The first approach uses several subprograms to do its work (not a big deal in these days of gigahertz processors), and would fit on a single line in a typical terminal window.
It uses grep to select only the lines that begin (signified by the ^) with a question mark.
The expression ‘^?’ is put in single quotes to avoid any special meanings that those characters have for bash.
It then uses cut to take only the characters beginning in column eight (through the end of the line).
That leaves just the filenames for the while loop to read.
The read will return a nonzero value when there is no more input, so at that point the loop will end.
Until then, the read will assign the line of text that it reads each time into the variable “$FN”, and that is the filename that we remove.
We use the -rf options in case the unknown file is actually a directory of files, and to remove even read-only files.
If you don’t want/need to be so drastic in what you remove, leave those options off.

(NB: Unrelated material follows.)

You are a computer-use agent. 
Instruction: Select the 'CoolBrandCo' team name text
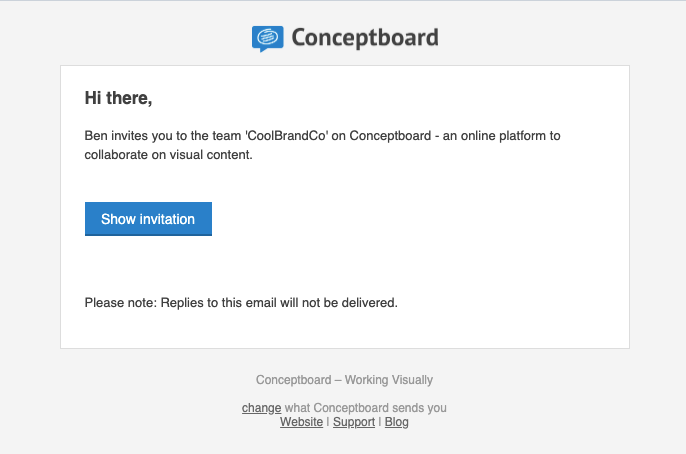click(288, 136)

The second script can be described as more shell-like, since it doesn’t need grep to do its searching (it uses the if statement) and it doesn’t need cut to do its parsing (it uses the read statement).

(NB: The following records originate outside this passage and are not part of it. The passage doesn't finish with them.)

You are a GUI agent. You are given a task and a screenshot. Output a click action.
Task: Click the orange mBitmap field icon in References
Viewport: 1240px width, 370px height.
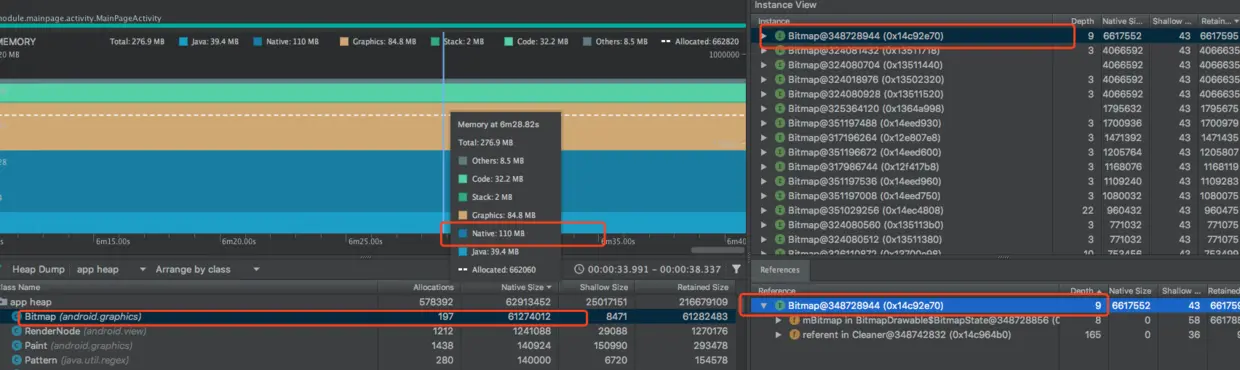794,320
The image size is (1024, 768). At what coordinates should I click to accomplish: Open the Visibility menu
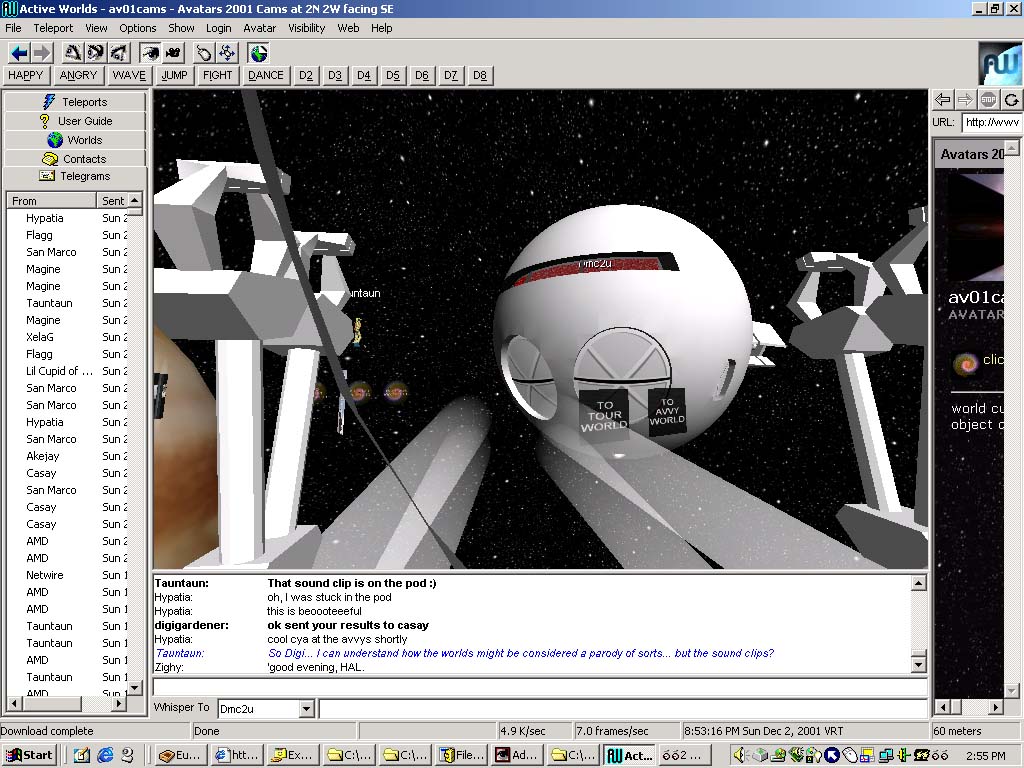point(307,28)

We’ve also formatted it more like you would format a script in a file.
If you were typing this at a command prompt, you could collapse the indentation, but for our use here the readability is much more important than saving a few keystrokes.

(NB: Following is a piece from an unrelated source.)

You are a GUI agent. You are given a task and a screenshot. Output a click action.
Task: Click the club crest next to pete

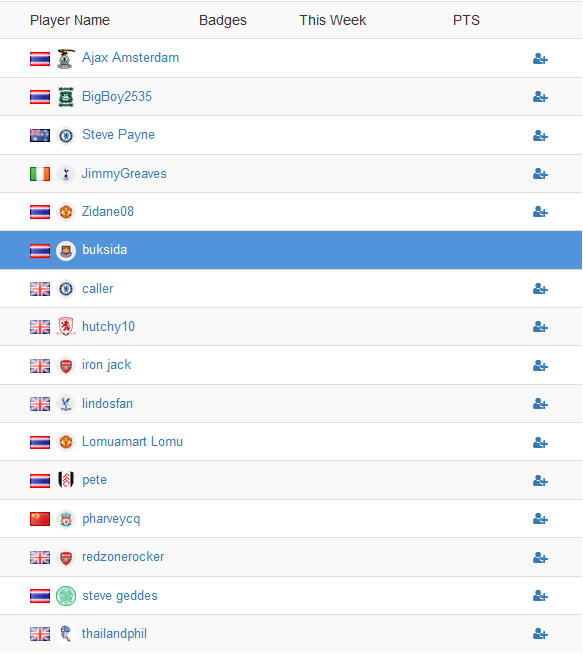[66, 480]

The read in this second script is reading into two variables, not just one. That is how we get bash to parse the line into two pieces—the leading character and the filename.
The read statement parses its input into words, like words on a shell command line.
The first word on the input line is assigned to the first word in the list of variables on the read statement, the second word to the second variable, and so on.
The last variable in the list gets the entire remainder of the line, even if it’s more than a single word.
In our example, $TAG gets the first word, which is the character (an M, A, or ?) that the whitespace defines the end of that word and the beginning of the next.
The variable $FN gets the remainder of the line as the filename, which is significant here in case the filenames have embedded spaces.
(We wouldn’t want just the first word of the filename.) The script removes the filename and the loop continues.